Piano key actions and the way they move, look, and feel are very important and people need to consider that before they make a digital piano purchase decision. Although all digital piano key actions on all brands produce some background noise when being played, there are some digital pianos that have obvious distracting noise that are just not acceptable to me, and the RP301 & RP301R are two of those pianos. However, both of these new models do have nice front panel dedicated control buttons, a handy sliding key cover on the RP301 only, 128 notes of note polyphony memory which is very good, an adjustable electronic metronome for timing, an overall nice acoustic piano sound (Roland calls it SuperNATURAL sound) but not as good as it should be through its minimal speaker system in my opinion, an 1/8" mini jack audio input to run an iPod/MP3 player through to pay along with (very cool), a song recorder, special effects, 5 levels of touch sensitivity control, built-in music holder clips in the music rack (above left pic), and half-damper gradual pedal sustain for more authentic pedal expression (which is very good).

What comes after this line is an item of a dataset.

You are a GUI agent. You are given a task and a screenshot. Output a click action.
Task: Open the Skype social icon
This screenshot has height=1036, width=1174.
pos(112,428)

The RP301R (R stands for Rhythm) has a bunch of very cool upgrades over the regular RP301 such as 60 interactive style accompaniments (backing tracks) divided into 11 music categories so that you can "play with the band." This feature allows you to play regular pop, jazz, classical, country, big band, and other styles of music on the piano and then a background group of instruments (including a drummer) will follow your playing and recognize your chords and notes (chord recognition technology) and play appropriate backgrounds just like a band or orchestra would do. It doesn't wait for you like the teaching system on some Yamaha digital pianos but instead fills in some great multi instrumental music behind you piano playing. This is a super fun feature for people just wanting to have fun or wanting to improvise with various music accompaniment styles. The quality of these background arrangements are very good which is a Roland specialty, and I like them very much. There are other pianos that have automatic style arrangements in this price range including Yamaha & Casio, however, this feature on the Roland is even more intuitive and natural sounding. Unfortunately, based on my experience, this function is normally not utilized by piano students or their piano teachers unless the students are older (teens and adults) and the teacher is able and willing to teach this chord method of play. However, this is something you could learn to use on your own but you need to have good rhythm and timing for it to sound good and understand the concept of playing that way. It really is a fun way to make music in ways that you would not otherwise do, but it's also a feature you and/or your family may not use much.
General MIDI educational features and why they work! The RP301R also has a direct USB to computer output (above left pic) for connection to a laptop or iPad for even more fun with your piano!